- **Exercise requirements**:
**a)** The blog entry about day five of radiation treatment mentions the new names the Ex gives radiation therapy. List every one of those names.
**b)** Carry on the day-five radiation treatment blog entry from its last sentence.

- **Source passage**:

....

Saturday, March 21, 2009

Radiation Treatment - Day Five

First thing today, we went to view the "open MRI" -- a different "open MRI" than the one before. Let me tell you all, none of them are "open." And if you don't like being engulfed by a magnetic tube 5 inches from your face, you probably won't enjoy the "silence of the lambs" headgear for brain scans much either.

Granted the head thing has mirrors so you can look up and still see out of the tube, but the "silence of the lambs" reference came from my patient, not from my own sick little brain. Though I wish I had thought of it first, because he is right -- the head thing is creepy.

Every day we go to radiation therapy, the Ex has a new name for it. Radar Love. Dayglo charging. Zap therapy. His sense of humor is always good early in the day.

After an uneventful therapy, we went to look at cancer cure books in the bookstore. I was looking for a book on how best to support a terminal cancer patient. He looked at books on cures. Juicing. Detoxifying. Bean sprouts. His pain was getting to him, so we left without buying any books.

....

- **Dataset excerpts**:
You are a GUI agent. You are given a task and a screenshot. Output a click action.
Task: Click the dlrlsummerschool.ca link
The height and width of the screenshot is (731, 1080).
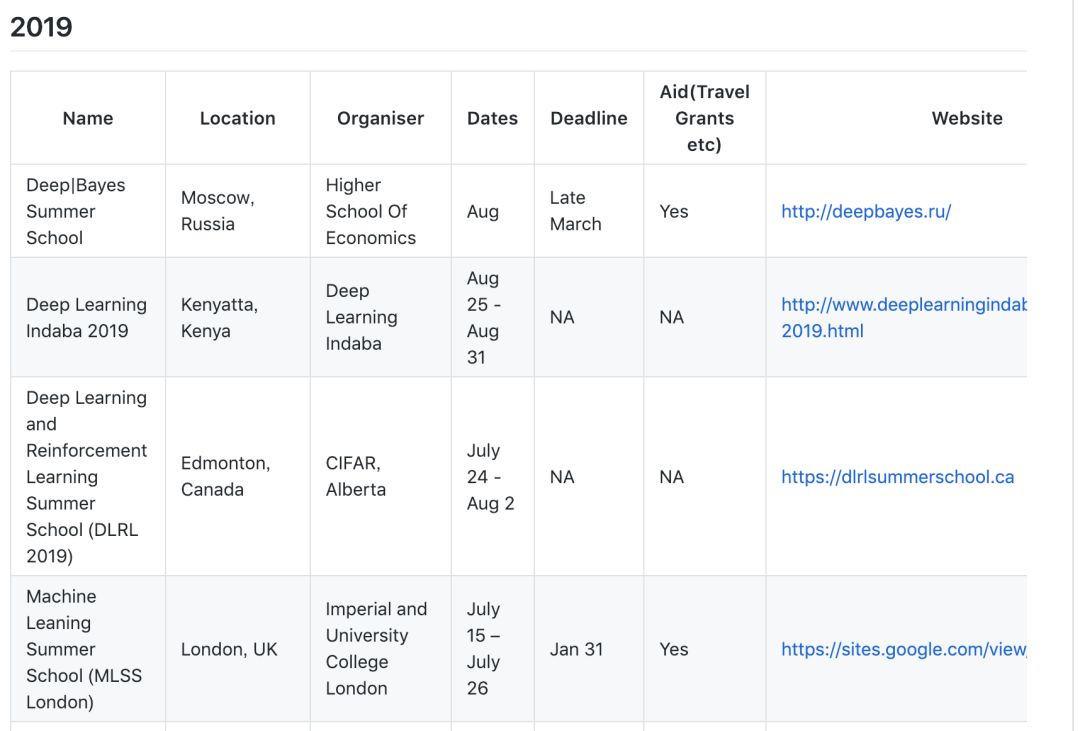897,477
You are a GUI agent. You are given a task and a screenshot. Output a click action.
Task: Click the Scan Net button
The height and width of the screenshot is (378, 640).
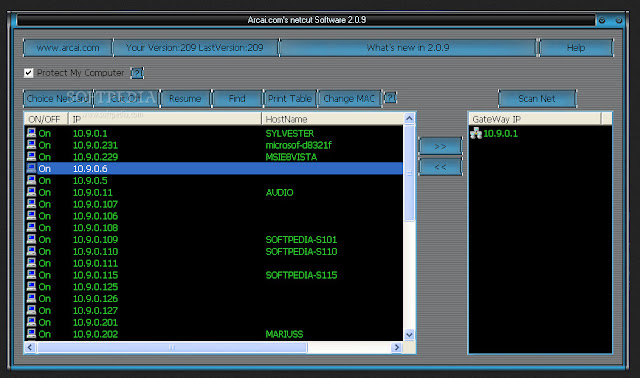click(537, 99)
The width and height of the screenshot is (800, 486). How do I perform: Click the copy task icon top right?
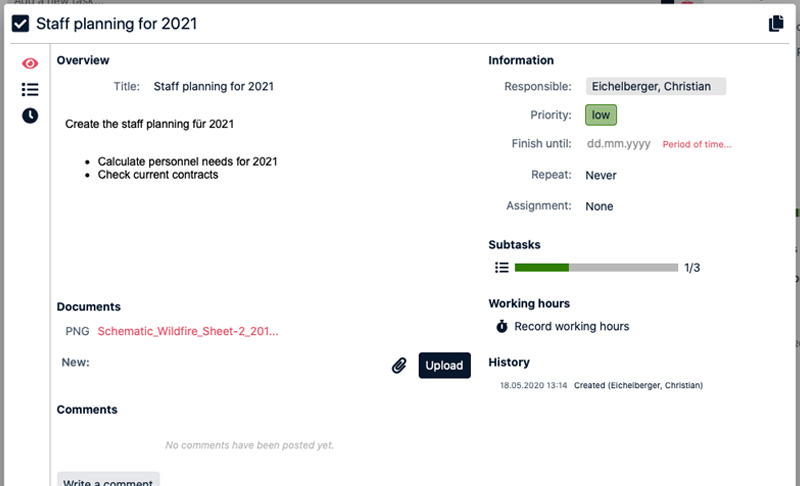(x=776, y=24)
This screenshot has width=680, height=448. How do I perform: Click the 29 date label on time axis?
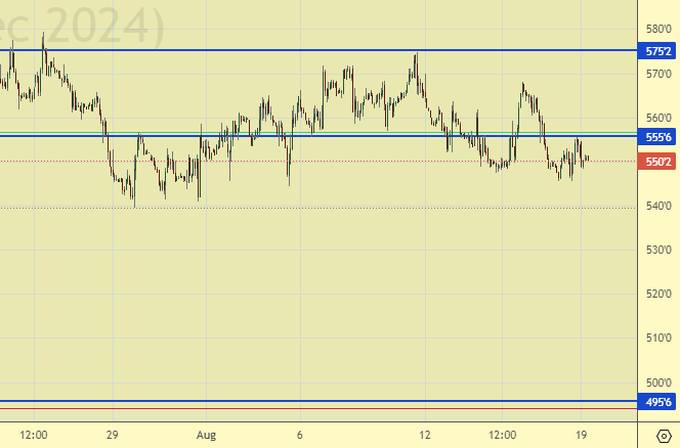tap(113, 436)
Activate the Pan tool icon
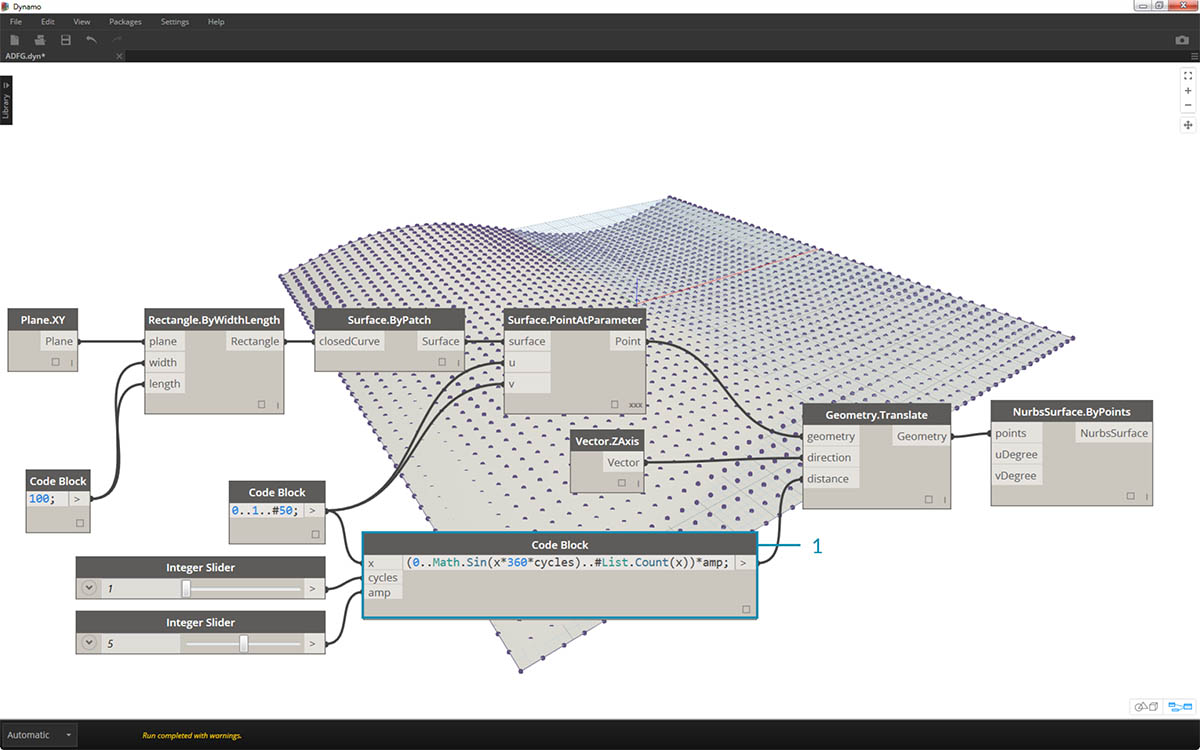 pyautogui.click(x=1188, y=125)
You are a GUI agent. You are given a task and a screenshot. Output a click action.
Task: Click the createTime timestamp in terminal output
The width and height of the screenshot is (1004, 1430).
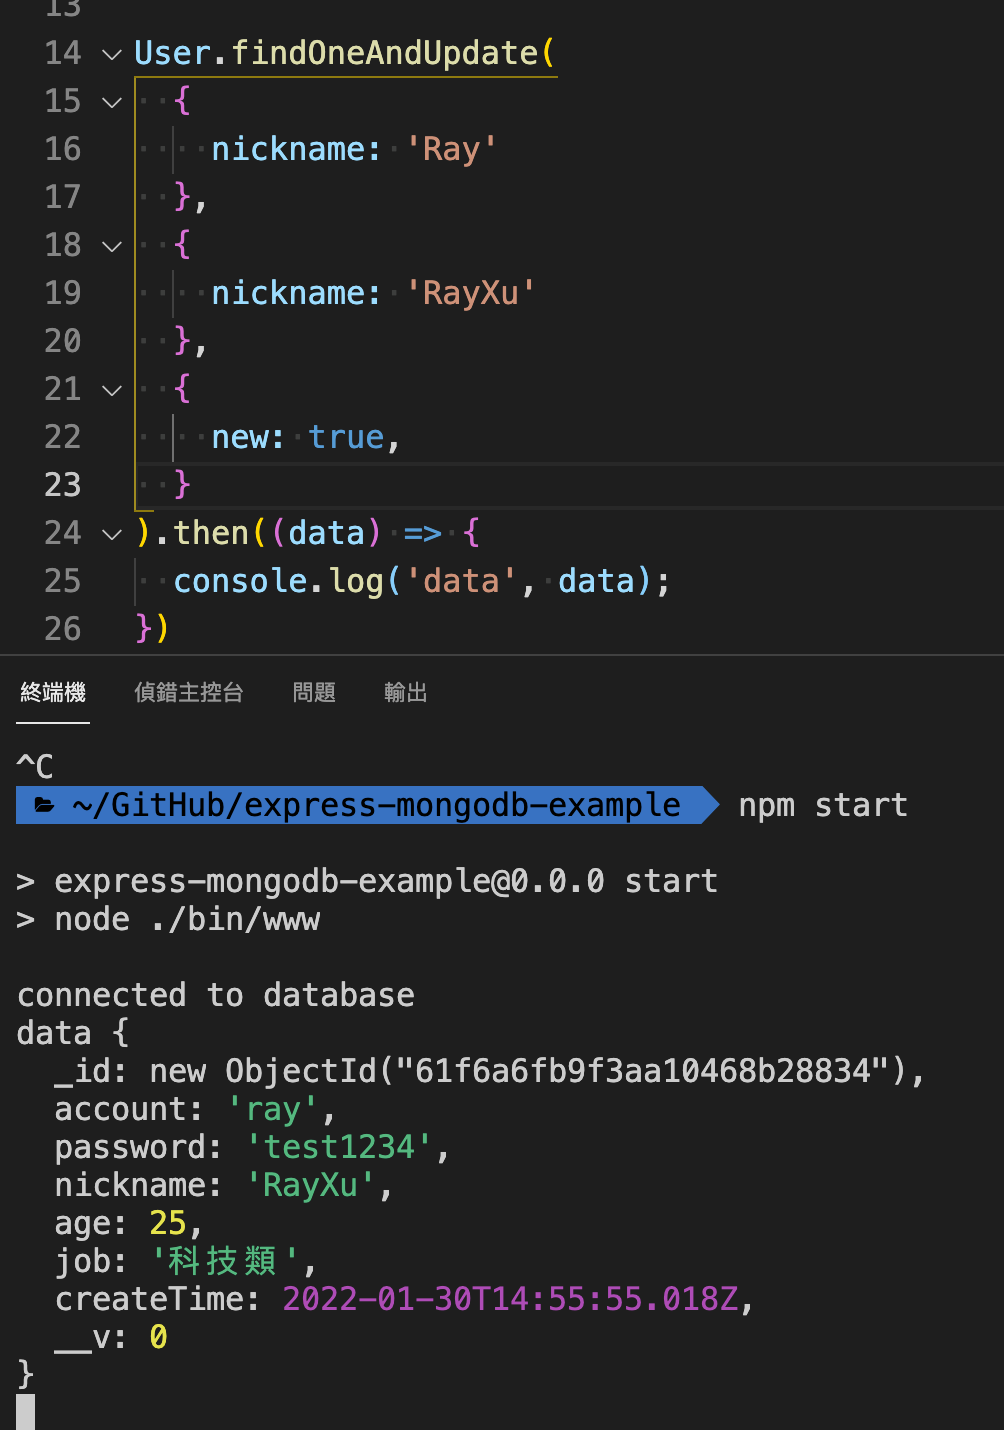coord(510,1299)
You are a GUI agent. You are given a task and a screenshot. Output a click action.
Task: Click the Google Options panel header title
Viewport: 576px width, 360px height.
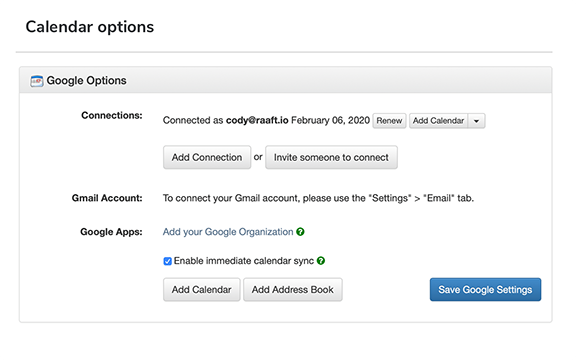[x=86, y=80]
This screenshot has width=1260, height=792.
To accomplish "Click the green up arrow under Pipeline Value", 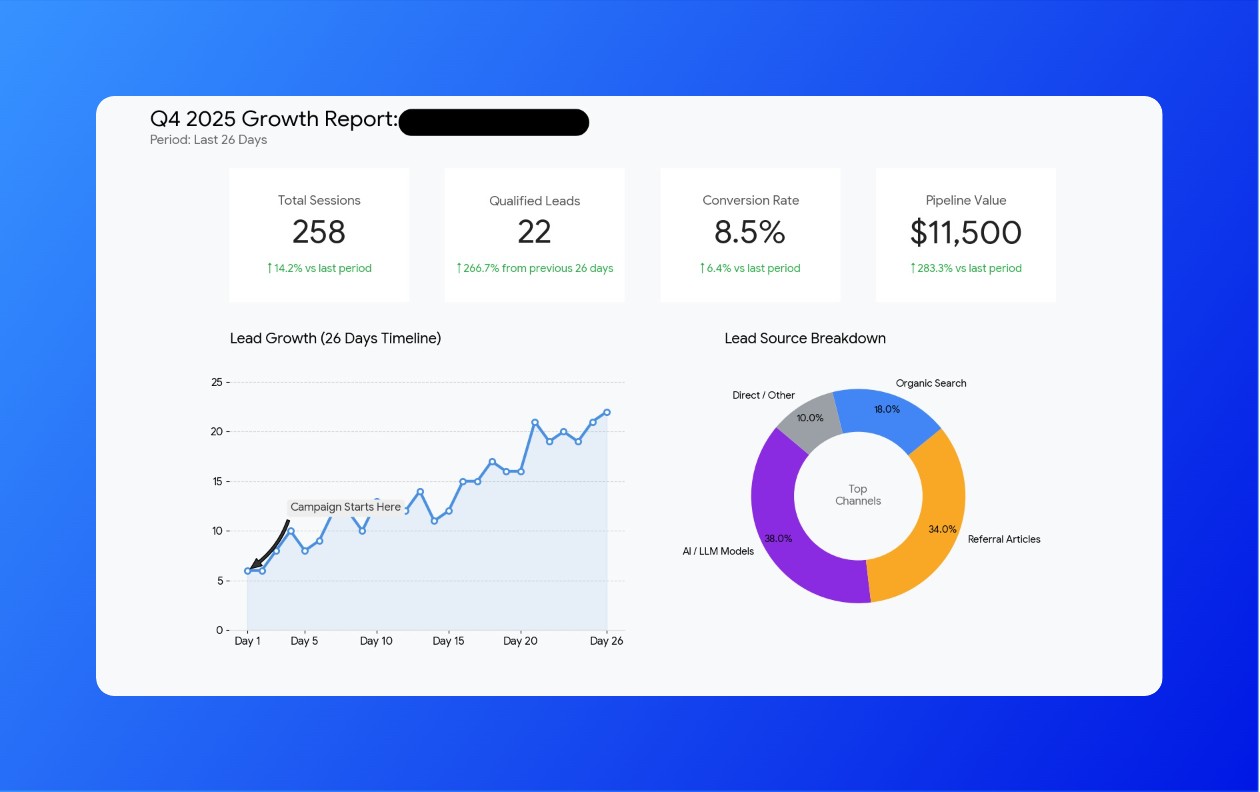I will coord(913,268).
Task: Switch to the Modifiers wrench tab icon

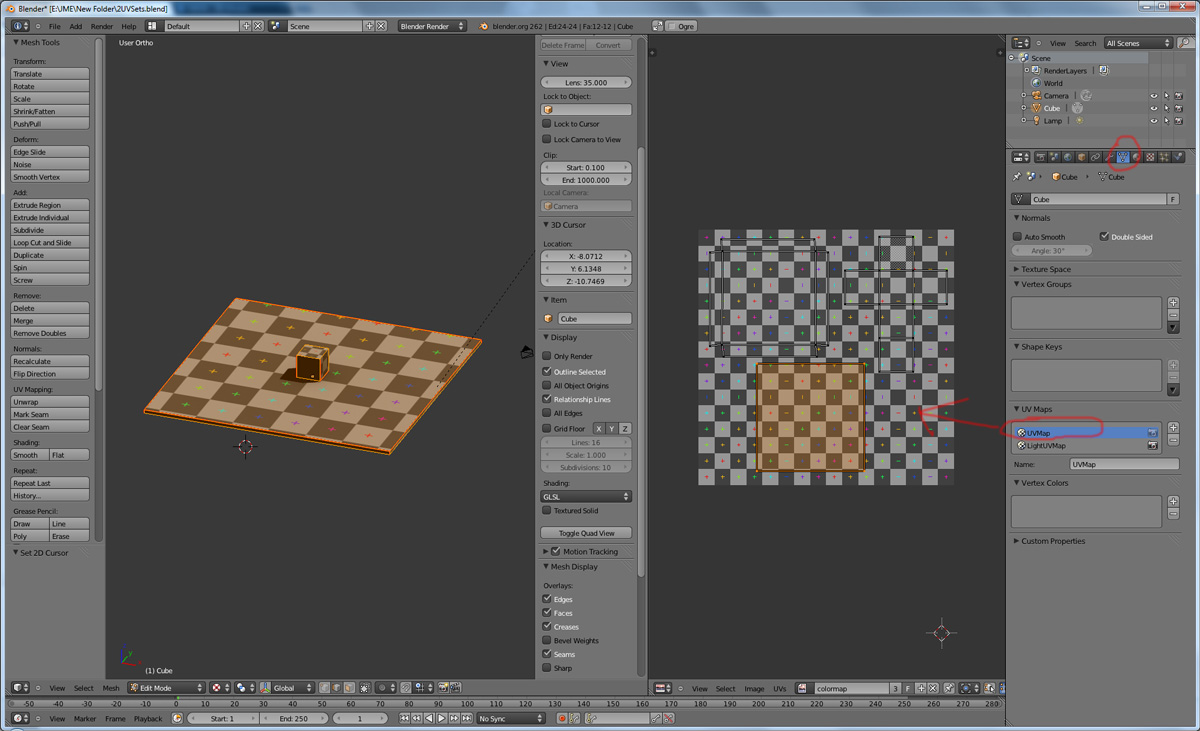Action: (x=1109, y=157)
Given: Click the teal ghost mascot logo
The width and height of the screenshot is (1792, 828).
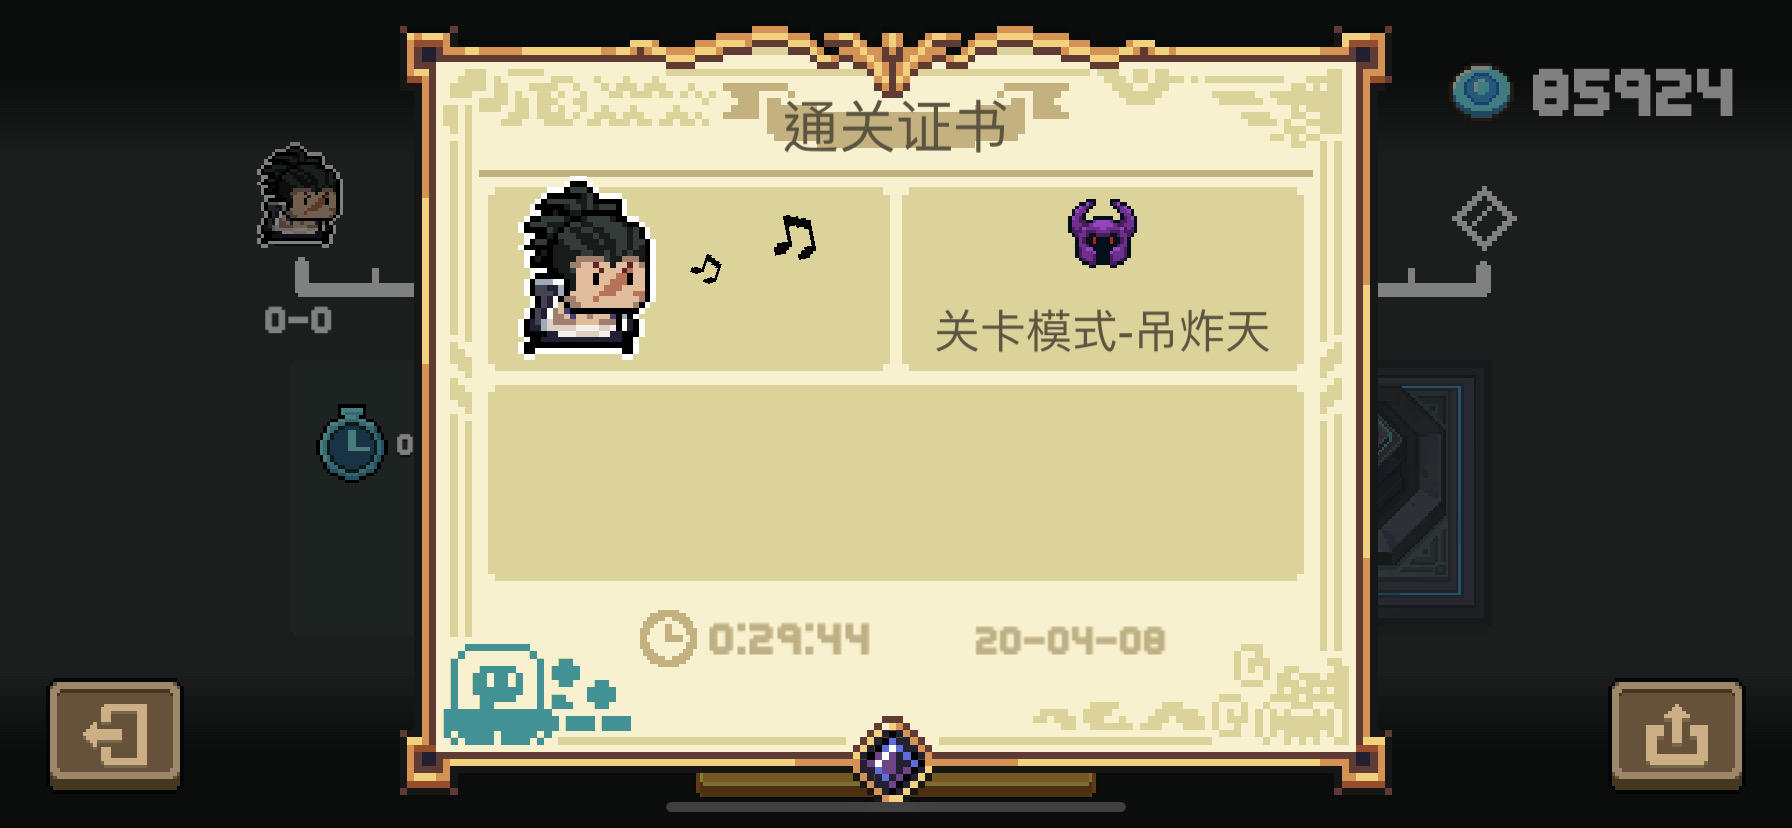Looking at the screenshot, I should 537,694.
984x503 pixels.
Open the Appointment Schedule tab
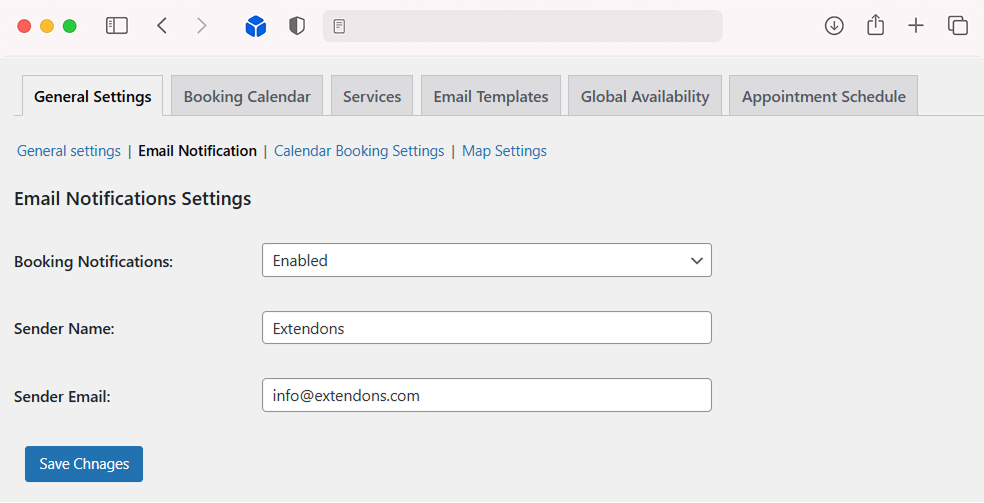pos(823,97)
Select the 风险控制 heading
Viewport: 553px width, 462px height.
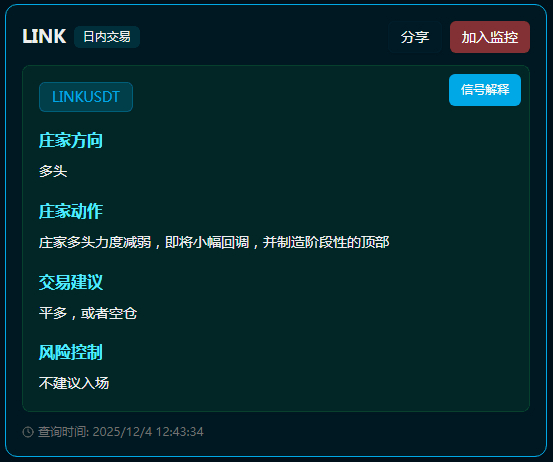point(71,352)
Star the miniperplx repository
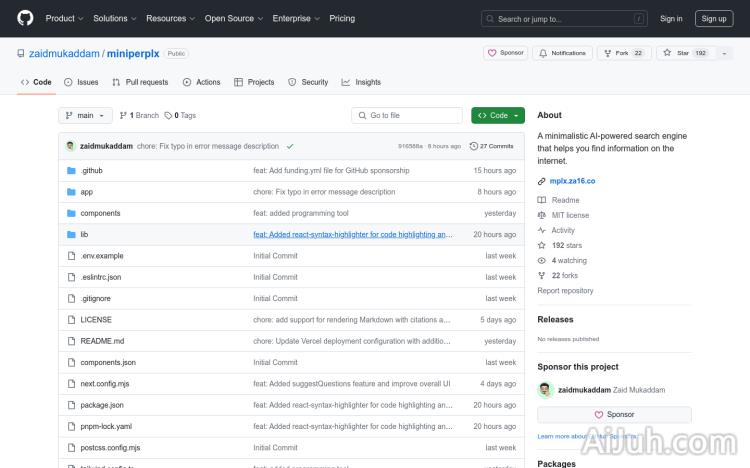The height and width of the screenshot is (468, 750). [x=678, y=53]
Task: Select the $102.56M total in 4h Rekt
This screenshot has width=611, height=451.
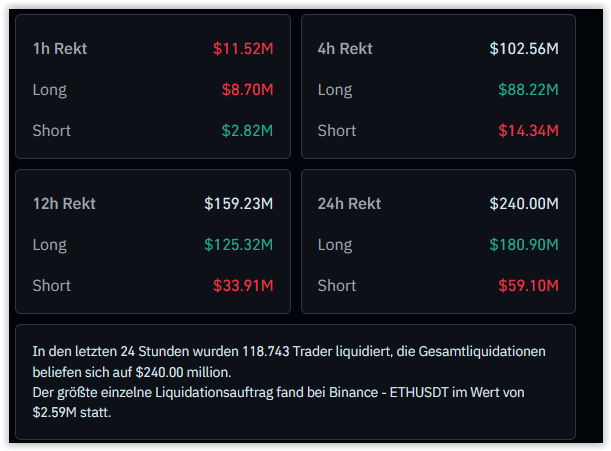Action: coord(523,48)
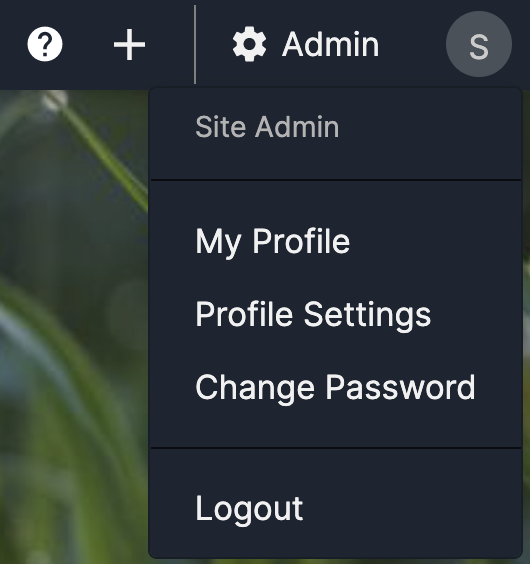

....

- **Exercise results**:
**a)** Radar Love, Dayglo charging, Zap therapy

**b)**
When we got home, I began my daily routine of calling pharmacies, looking for deliveries of oxycodone. No luck. Called the doc again because the pain situation was becoming severe, the Ex was then without relief from "breakthrough pain."

He started the slurry patches... uh, I mean, Duragesic 100 mcg last night. I called the doc's answering service again and asked for a return call, and this time, she actually called back.

With no oxycodone anywhere, we're switching to delaudid. She recommended that he up his patch dosage to wearing two at once.

I hear him in the other room, trying to get around... Oww! Oww! Oww! he says, to no one in particular. Every move he makes hurts.

I'd have to say he hurts now more than he did before the radiation treatments began, but that could be due to all this changing of meds. I've read that withdrawal from oxycodone is actually painful. If he's experiencing that, too... my goodness. I cannot even imagine his pain. Or how he wakes up every day and gets through his job, knowing -- or at least feeling at this time -- his remaining days will ALL be painful, and few.

He's wearing a back brace tonight. It looks like a torture device to me, but he said it gives him support and helps his back pain. I see he is suffering flashes. I know these symptoms all too well. At least we can have that one discomfort in common. One of us is always hot or cold.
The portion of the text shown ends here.